(Records for locating displayed items)
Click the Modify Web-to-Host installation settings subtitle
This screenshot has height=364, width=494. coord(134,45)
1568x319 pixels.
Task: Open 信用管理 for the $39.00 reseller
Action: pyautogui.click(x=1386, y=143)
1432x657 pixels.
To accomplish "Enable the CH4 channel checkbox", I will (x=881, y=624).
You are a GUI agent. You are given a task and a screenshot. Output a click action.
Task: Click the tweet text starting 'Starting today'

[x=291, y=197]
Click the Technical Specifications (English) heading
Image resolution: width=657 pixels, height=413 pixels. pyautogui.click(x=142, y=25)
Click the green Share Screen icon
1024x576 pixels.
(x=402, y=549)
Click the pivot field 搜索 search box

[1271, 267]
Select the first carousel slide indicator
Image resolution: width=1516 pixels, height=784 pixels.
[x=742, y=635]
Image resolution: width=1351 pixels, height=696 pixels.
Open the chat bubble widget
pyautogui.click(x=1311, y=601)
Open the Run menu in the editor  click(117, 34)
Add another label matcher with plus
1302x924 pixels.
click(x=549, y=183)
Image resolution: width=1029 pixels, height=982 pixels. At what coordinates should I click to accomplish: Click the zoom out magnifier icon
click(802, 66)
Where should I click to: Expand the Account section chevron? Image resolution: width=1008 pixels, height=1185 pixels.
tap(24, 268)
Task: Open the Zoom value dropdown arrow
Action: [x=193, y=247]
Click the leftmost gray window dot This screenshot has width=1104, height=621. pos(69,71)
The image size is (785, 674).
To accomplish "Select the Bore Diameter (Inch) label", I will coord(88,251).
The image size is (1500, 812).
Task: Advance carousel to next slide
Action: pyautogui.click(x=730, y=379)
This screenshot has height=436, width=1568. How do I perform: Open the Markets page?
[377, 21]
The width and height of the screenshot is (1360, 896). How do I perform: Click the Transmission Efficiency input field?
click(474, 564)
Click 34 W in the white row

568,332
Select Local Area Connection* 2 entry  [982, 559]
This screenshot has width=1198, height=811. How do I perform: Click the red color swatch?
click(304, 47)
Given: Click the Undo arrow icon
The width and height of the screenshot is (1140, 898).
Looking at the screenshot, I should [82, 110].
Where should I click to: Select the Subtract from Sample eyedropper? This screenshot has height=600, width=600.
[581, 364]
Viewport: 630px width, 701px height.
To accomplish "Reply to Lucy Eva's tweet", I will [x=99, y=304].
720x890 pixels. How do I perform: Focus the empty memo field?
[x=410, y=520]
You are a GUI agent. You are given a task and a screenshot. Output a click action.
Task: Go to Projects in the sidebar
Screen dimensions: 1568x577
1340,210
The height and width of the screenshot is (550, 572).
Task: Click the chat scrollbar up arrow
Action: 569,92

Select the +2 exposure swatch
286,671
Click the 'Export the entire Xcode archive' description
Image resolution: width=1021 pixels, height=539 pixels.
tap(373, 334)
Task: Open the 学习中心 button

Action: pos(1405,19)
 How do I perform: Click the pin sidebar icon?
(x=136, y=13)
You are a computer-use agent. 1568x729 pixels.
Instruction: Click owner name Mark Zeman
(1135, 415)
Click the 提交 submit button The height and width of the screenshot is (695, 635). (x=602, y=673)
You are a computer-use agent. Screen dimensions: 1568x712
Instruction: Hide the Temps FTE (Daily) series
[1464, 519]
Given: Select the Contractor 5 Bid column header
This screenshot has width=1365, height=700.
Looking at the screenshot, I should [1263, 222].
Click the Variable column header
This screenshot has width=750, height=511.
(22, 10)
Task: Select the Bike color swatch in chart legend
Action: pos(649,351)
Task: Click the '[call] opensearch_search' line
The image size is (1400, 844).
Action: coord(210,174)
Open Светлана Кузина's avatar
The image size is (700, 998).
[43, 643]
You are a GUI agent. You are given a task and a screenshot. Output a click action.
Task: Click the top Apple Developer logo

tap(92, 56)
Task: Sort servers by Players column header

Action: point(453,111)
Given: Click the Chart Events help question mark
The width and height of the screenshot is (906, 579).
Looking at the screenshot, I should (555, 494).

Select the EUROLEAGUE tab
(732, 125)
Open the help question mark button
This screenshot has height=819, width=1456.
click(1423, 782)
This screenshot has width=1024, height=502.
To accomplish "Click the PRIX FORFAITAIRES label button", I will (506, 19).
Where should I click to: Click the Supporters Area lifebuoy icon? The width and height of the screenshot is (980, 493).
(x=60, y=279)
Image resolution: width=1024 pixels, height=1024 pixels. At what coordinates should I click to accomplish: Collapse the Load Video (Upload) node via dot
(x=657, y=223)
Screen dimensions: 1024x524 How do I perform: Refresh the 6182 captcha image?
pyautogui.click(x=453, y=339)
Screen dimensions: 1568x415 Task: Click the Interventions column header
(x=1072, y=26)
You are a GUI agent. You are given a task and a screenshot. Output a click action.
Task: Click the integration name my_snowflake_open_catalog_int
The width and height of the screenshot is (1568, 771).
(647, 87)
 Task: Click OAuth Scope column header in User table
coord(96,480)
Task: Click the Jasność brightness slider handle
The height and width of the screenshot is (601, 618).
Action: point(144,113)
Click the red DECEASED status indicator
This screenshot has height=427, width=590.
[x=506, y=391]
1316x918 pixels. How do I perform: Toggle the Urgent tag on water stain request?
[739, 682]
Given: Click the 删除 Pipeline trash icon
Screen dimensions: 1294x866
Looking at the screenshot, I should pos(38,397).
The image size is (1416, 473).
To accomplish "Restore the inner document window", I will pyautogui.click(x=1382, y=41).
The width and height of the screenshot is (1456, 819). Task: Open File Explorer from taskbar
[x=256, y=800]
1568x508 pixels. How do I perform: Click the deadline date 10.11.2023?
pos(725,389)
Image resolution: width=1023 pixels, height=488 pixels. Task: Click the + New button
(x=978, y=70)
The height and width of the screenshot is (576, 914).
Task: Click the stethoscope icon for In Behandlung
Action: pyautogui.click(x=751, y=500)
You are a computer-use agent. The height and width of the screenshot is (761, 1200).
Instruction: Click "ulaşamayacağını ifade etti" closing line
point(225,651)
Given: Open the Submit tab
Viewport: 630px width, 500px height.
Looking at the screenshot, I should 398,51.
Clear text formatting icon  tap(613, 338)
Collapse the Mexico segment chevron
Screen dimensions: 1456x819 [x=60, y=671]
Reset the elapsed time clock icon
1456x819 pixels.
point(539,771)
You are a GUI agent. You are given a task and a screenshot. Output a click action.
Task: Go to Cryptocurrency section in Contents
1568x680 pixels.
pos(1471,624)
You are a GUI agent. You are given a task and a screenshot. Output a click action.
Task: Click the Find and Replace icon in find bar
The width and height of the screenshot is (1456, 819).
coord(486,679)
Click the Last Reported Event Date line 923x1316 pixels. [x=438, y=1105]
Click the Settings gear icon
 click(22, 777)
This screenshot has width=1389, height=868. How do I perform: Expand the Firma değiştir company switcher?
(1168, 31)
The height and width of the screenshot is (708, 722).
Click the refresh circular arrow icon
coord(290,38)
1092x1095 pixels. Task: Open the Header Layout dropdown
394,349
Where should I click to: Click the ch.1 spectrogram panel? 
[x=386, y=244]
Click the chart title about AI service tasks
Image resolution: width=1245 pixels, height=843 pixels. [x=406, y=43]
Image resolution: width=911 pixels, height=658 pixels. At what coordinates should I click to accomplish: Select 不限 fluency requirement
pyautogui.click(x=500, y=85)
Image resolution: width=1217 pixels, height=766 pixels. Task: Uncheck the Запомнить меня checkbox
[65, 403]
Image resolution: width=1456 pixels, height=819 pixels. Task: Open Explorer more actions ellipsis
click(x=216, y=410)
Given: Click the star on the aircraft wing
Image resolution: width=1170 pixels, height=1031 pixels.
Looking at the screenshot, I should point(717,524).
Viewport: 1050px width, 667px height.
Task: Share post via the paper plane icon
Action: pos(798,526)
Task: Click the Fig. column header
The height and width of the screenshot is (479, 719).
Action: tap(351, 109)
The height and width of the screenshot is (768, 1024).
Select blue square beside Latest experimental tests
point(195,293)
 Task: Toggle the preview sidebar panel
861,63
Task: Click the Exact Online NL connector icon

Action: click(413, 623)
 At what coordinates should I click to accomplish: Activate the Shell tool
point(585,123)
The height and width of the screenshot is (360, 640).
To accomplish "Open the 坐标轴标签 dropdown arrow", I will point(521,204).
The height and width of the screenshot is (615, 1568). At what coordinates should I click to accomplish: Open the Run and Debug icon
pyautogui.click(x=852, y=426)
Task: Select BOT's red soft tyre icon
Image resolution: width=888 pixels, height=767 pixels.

— SHORT TASK —
Copy out the entries word for word, from the line with "Image resolution: width=1456" to the line with "point(585,123)", both included.

— WRITTEN ANSWER —
Image resolution: width=1456 pixels, height=819 pixels. Task: Open Explorer more actions ellipsis
click(x=216, y=410)
Given: Click the star on the aircraft wing
Image resolution: width=1170 pixels, height=1031 pixels.
Looking at the screenshot, I should point(717,524).
Viewport: 1050px width, 667px height.
Task: Share post via the paper plane icon
Action: pos(798,526)
Task: Click the Fig. column header
The height and width of the screenshot is (479, 719).
Action: tap(351, 109)
The height and width of the screenshot is (768, 1024).
Select blue square beside Latest experimental tests
point(195,293)
 Task: Toggle the preview sidebar panel
861,63
Task: Click the Exact Online NL connector icon

Action: click(413, 623)
 At what coordinates should I click to accomplish: Activate the Shell tool
point(585,123)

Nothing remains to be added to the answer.